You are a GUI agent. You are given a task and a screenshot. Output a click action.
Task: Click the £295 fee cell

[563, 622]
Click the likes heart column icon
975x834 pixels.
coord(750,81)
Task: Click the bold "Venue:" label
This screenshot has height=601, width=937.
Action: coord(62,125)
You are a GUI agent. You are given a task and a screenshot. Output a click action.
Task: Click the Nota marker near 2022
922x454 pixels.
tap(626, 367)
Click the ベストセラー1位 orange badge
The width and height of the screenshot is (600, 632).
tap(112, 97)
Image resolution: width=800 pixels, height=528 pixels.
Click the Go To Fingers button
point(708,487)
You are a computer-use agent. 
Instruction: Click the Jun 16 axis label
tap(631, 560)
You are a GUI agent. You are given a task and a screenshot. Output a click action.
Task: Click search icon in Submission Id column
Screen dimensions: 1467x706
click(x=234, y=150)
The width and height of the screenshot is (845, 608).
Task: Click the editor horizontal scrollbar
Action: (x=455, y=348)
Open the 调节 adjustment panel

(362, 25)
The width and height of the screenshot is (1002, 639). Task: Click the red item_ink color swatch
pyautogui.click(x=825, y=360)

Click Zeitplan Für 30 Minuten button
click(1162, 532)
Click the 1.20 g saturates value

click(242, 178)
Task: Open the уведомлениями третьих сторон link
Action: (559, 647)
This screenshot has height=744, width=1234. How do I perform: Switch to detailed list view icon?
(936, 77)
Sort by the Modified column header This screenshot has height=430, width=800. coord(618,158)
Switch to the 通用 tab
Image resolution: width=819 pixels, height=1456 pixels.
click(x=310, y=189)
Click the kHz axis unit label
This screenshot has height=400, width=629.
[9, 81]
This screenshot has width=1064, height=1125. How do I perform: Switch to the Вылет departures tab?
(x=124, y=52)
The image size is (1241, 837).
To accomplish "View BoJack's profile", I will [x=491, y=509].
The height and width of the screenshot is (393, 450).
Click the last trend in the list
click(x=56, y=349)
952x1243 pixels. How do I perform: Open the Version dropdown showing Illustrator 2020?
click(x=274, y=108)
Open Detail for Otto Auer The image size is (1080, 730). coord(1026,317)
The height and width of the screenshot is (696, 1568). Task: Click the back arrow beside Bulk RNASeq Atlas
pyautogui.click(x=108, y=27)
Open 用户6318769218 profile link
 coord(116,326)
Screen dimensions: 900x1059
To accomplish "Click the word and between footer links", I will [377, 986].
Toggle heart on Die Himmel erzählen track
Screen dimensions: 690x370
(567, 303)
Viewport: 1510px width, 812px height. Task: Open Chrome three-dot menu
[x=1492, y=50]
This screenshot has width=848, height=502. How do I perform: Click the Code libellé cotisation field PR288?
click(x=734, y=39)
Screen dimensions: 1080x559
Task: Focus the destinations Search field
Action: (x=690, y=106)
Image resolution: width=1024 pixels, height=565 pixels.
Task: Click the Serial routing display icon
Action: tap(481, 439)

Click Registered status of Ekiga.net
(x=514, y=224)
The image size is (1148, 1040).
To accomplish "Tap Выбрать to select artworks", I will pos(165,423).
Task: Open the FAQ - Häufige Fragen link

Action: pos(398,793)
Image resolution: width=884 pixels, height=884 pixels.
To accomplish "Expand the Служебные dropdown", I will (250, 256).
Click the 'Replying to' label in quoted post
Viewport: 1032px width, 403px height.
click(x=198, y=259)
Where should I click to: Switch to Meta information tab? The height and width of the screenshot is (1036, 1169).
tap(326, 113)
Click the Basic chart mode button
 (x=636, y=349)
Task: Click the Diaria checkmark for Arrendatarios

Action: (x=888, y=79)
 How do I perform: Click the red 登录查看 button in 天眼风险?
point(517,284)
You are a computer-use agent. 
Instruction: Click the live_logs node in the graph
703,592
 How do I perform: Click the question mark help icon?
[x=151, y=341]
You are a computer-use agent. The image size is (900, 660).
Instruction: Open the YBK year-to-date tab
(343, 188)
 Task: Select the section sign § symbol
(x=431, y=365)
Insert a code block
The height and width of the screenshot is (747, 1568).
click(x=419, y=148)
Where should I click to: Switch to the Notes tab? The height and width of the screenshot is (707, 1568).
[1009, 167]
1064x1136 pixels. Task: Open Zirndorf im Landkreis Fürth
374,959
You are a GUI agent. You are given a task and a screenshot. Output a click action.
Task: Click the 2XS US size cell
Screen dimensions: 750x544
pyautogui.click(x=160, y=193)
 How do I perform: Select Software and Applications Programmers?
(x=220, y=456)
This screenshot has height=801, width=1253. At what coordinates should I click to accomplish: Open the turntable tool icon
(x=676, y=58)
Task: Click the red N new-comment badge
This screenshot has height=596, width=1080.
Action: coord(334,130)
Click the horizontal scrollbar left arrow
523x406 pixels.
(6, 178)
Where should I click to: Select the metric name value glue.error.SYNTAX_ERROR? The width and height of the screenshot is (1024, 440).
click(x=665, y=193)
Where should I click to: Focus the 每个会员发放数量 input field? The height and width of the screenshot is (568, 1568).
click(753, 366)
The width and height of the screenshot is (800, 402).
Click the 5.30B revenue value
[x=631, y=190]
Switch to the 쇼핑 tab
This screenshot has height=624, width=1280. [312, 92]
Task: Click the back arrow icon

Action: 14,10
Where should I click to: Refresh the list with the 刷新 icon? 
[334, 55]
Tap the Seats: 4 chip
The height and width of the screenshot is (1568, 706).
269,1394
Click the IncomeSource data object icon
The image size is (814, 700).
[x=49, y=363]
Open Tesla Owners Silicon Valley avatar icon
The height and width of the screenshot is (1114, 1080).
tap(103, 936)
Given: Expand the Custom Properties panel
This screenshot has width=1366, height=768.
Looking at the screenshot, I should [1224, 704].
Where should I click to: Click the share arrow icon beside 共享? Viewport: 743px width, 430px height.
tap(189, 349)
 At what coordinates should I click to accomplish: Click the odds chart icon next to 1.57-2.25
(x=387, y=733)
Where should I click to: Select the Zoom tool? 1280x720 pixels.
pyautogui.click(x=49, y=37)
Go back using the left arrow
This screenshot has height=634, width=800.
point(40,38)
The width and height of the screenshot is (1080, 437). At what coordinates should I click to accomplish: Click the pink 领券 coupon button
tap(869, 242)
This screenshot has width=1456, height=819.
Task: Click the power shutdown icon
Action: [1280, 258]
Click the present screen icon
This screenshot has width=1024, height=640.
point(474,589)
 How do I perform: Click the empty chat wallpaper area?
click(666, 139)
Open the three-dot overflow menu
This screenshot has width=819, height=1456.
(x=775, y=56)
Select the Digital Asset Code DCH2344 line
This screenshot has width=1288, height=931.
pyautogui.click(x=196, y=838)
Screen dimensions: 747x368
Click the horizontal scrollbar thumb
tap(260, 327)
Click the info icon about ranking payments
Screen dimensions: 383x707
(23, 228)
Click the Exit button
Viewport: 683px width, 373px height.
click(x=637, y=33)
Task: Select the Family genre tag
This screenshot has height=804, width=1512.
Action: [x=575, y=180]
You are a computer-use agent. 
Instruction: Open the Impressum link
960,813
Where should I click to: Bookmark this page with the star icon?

YOUR TASK
Exactly as written, set down all of the material.

COMPLETED EXERCISE
You are a GUI agent. You are given a task and a screenshot. Output a click action.
Task: Click the £295 fee cell

[563, 622]
Click the likes heart column icon
975x834 pixels.
coord(750,81)
Task: Click the bold "Venue:" label
This screenshot has height=601, width=937.
Action: coord(62,125)
You are a GUI agent. You are given a task and a screenshot. Output a click action.
Task: Click the Nota marker near 2022
922x454 pixels.
tap(626, 367)
Click the ベストセラー1位 orange badge
The width and height of the screenshot is (600, 632).
tap(112, 97)
Image resolution: width=800 pixels, height=528 pixels.
Click the Go To Fingers button
point(708,487)
You are a computer-use agent. 
Instruction: Click the Jun 16 axis label
tap(631, 560)
You are a GUI agent. You are given a task and a screenshot. Output a click action.
Task: Click search icon in Submission Id column
Screen dimensions: 1467x706
click(x=234, y=150)
The width and height of the screenshot is (845, 608).
Task: Click the editor horizontal scrollbar
Action: (x=455, y=348)
Open the 调节 adjustment panel

(362, 25)
The width and height of the screenshot is (1002, 639). Task: Click the red item_ink color swatch
pyautogui.click(x=825, y=360)

Click Zeitplan Für 30 Minuten button
click(1162, 532)
Click the 1.20 g saturates value

click(242, 178)
Task: Open the уведомлениями третьих сторон link
Action: (559, 647)
This screenshot has height=744, width=1234. How do I perform: Switch to detailed list view icon?
(936, 77)
Sort by the Modified column header This screenshot has height=430, width=800. coord(618,158)
Switch to the 通用 tab
Image resolution: width=819 pixels, height=1456 pixels.
click(x=310, y=189)
Click the kHz axis unit label
This screenshot has height=400, width=629.
[9, 81]
This screenshot has width=1064, height=1125. How do I perform: Switch to the Вылет departures tab?
(x=124, y=52)
The image size is (1241, 837).
To accomplish "View BoJack's profile", I will [x=491, y=509].
The height and width of the screenshot is (393, 450).
Click the last trend in the list
click(x=56, y=349)
952x1243 pixels. How do I perform: Open the Version dropdown showing Illustrator 2020?
click(x=274, y=108)
Open Detail for Otto Auer The image size is (1080, 730). coord(1026,317)
The height and width of the screenshot is (696, 1568). Task: Click the back arrow beside Bulk RNASeq Atlas
pyautogui.click(x=108, y=27)
Open 用户6318769218 profile link
 coord(116,326)
Screen dimensions: 900x1059
To accomplish "Click the word and between footer links", I will [377, 986].
Toggle heart on Die Himmel erzählen track
Screen dimensions: 690x370
(567, 303)
Viewport: 1510px width, 812px height. Task: Open Chrome three-dot menu
[x=1492, y=50]
This screenshot has width=848, height=502. How do I perform: Click the Code libellé cotisation field PR288?
click(x=734, y=39)
Screen dimensions: 1080x559
Task: Focus the destinations Search field
Action: (x=690, y=106)
Image resolution: width=1024 pixels, height=565 pixels.
Task: Click the Serial routing display icon
Action: tap(481, 439)

Click Registered status of Ekiga.net
(x=514, y=224)
The image size is (1148, 1040).
To accomplish "Tap Выбрать to select artworks", I will pos(165,423).
Task: Open the FAQ - Häufige Fragen link

Action: pos(398,793)
Image resolution: width=884 pixels, height=884 pixels.
To accomplish "Expand the Служебные dropdown", I will (250, 256).
Click the 'Replying to' label in quoted post
Viewport: 1032px width, 403px height.
click(x=198, y=259)
Where should I click to: Switch to Meta information tab? The height and width of the screenshot is (1036, 1169).
tap(326, 113)
Click the Basic chart mode button
 (x=636, y=349)
Task: Click the Diaria checkmark for Arrendatarios

Action: (x=888, y=79)
 How do I perform: Click the red 登录查看 button in 天眼风险?
point(517,284)
You are a computer-use agent. 
Instruction: Click the live_logs node in the graph
703,592
 How do I perform: Click the question mark help icon?
[x=151, y=341]
You are a computer-use agent. The image size is (900, 660).
Instruction: Open the YBK year-to-date tab
(343, 188)
 Task: Select the section sign § symbol
(x=431, y=365)
Insert a code block
The height and width of the screenshot is (747, 1568).
click(x=419, y=148)
Where should I click to: Switch to the Notes tab? The height and width of the screenshot is (707, 1568).
[1009, 167]
1064x1136 pixels. Task: Open Zirndorf im Landkreis Fürth
374,959
You are a GUI agent. You are given a task and a screenshot. Output a click action.
Task: Click the 2XS US size cell
Screen dimensions: 750x544
pyautogui.click(x=160, y=193)
 How do I perform: Select Software and Applications Programmers?
(x=220, y=456)
This screenshot has height=801, width=1253. At what coordinates should I click to accomplish: Open the turntable tool icon
(x=676, y=58)
Task: Click the red N new-comment badge
This screenshot has height=596, width=1080.
Action: coord(334,130)
Click the horizontal scrollbar left arrow
523x406 pixels.
(6, 178)
Where should I click to: Select the metric name value glue.error.SYNTAX_ERROR? The width and height of the screenshot is (1024, 440).
click(x=665, y=193)
Where should I click to: Focus the 每个会员发放数量 input field? The height and width of the screenshot is (568, 1568).
click(753, 366)
The width and height of the screenshot is (800, 402).
Click the 5.30B revenue value
[x=631, y=190]
Switch to the 쇼핑 tab
This screenshot has height=624, width=1280. [312, 92]
Task: Click the back arrow icon

Action: 14,10
Where should I click to: Refresh the list with the 刷新 icon? 
[334, 55]
Tap the Seats: 4 chip
The height and width of the screenshot is (1568, 706).
269,1394
Click the IncomeSource data object icon
The image size is (814, 700).
[x=49, y=363]
Open Tesla Owners Silicon Valley avatar icon
The height and width of the screenshot is (1114, 1080).
tap(103, 936)
Given: Expand the Custom Properties panel
This screenshot has width=1366, height=768.
Looking at the screenshot, I should [1224, 704].
Where should I click to: Click the share arrow icon beside 共享? Viewport: 743px width, 430px height.
tap(189, 349)
 At what coordinates should I click to accomplish: Click the odds chart icon next to 1.57-2.25
(x=387, y=733)
Where should I click to: Select the Zoom tool? 1280x720 pixels.
pyautogui.click(x=49, y=37)
Go back using the left arrow
This screenshot has height=634, width=800.
point(40,38)
The width and height of the screenshot is (1080, 437). At what coordinates should I click to accomplish: Click the pink 领券 coupon button
tap(869, 242)
This screenshot has width=1456, height=819.
Task: Click the power shutdown icon
Action: [1280, 258]
Click the present screen icon
This screenshot has width=1024, height=640.
point(474,589)
 How do I perform: Click the empty chat wallpaper area?
click(666, 139)
Open the three-dot overflow menu
This screenshot has width=819, height=1456.
(x=775, y=56)
Select the Digital Asset Code DCH2344 line
This screenshot has width=1288, height=931.
pyautogui.click(x=196, y=838)
Screen dimensions: 747x368
Click the horizontal scrollbar thumb
tap(260, 327)
Click the info icon about ranking payments
Screen dimensions: 383x707
(23, 228)
Click the Exit button
Viewport: 683px width, 373px height.
click(x=637, y=33)
Task: Select the Family genre tag
This screenshot has height=804, width=1512.
Action: [x=575, y=180]
You are a computer-use agent. 
Instruction: Open the Impressum link
960,813
Where should I click to: Bookmark this page with the star icon?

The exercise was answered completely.